Harper traces Ruby's movements through a journal found in the empty Truett house, where Ruby had been squatting and recording neighbors' comings and goings. She also finds Ruby's hidden car containing Brandon's effects from Harper's office. Among the items is an unopened carbon monoxide detector, ordered by Brandon before his death and delivered to his office afterward. The Truetts had removed their malfunctioning detector and ordered this replacement, which never arrived in time. The car was left running after a marital argument, and carbon monoxide seeped into the bedroom above. No one killed them.

Harper identifies Molly Brock, Charlotte's 17-year-old daughter, as the person leaving threatening notes. Molly knows her older sister Whitney sneaked out the night the Truetts died and fears that if Ruby is exonerated, suspicion could fall on Whitney. Harper also discovers that Tate and her husband Javier's security camera captured Ruby walking home at four a.m., not two. The Coras hid the footage because it showed them arriving home drunk, and Chase told them to keep their account simple. Harper realizes the person she heard entering at two a.m. was not Ruby but Whitney, who used a spare key Ruby had hidden under a patio footstool. Charlotte knew Whitney was out that night and poisoned Ruby to prevent the truth from emerging, putting antifreeze in Ruby's purple cup. Ruby set down her own cup during the party and picked up Harper's blue one, but the poison had already been consumed.

Harper confronts Charlotte inside the Truett house with the carbon monoxide detector as proof that the deaths were accidental. Charlotte insists she kept the neighborhood safe and tries to seize the evidence. Harper runs. Tate emerges from her back gate with a gun and fires into the air to summon help. Neighbors gather, and Harper calls the police, stating on the recorded line that Charlotte Brock killed Ruby Fletcher.

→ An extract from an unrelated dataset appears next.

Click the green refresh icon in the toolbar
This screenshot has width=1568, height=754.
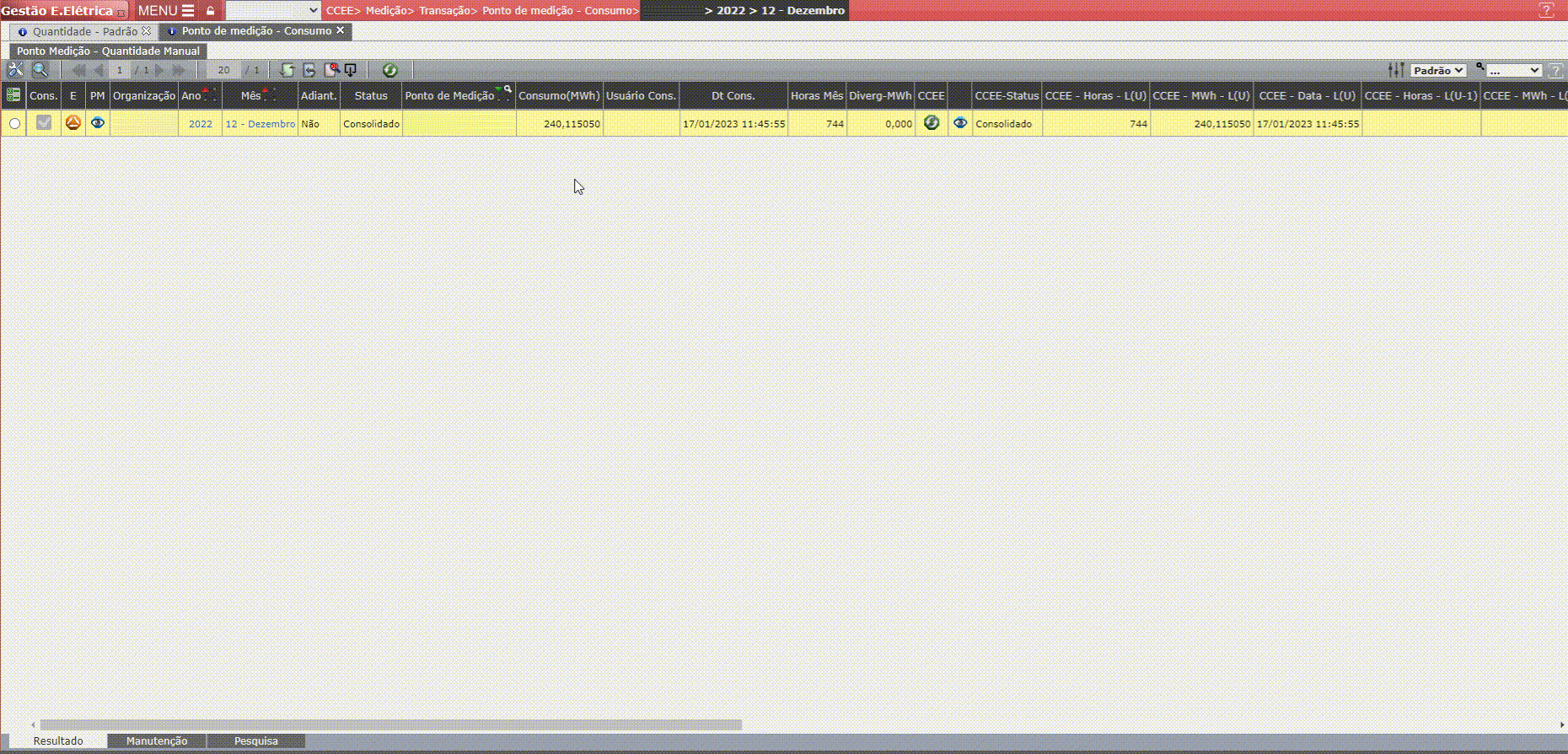tap(389, 70)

Nearly a month later, Harper is preparing to sell her house and leave. Blair arrives and reveals she traced the anonymous email that led to Ruby's release back to Harper. Ruby had known all along but never said so, uncertain of Harper's motivations. Harper reflects on sending the email the previous January, after her brother Kellen asked whether she was sure Ruby was guilty. She revisited the message board, recognized how Chase had steered the investigation toward Ruby, and forwarded a screenshot to Blair, setting Ruby's release in motion. The community message board no longer exists. Harper leaves Hollow's Edge, acknowledging that the residents became what they feared: people who convicted an innocent woman, buried their own secrets, and allowed a murder in the name of community safety.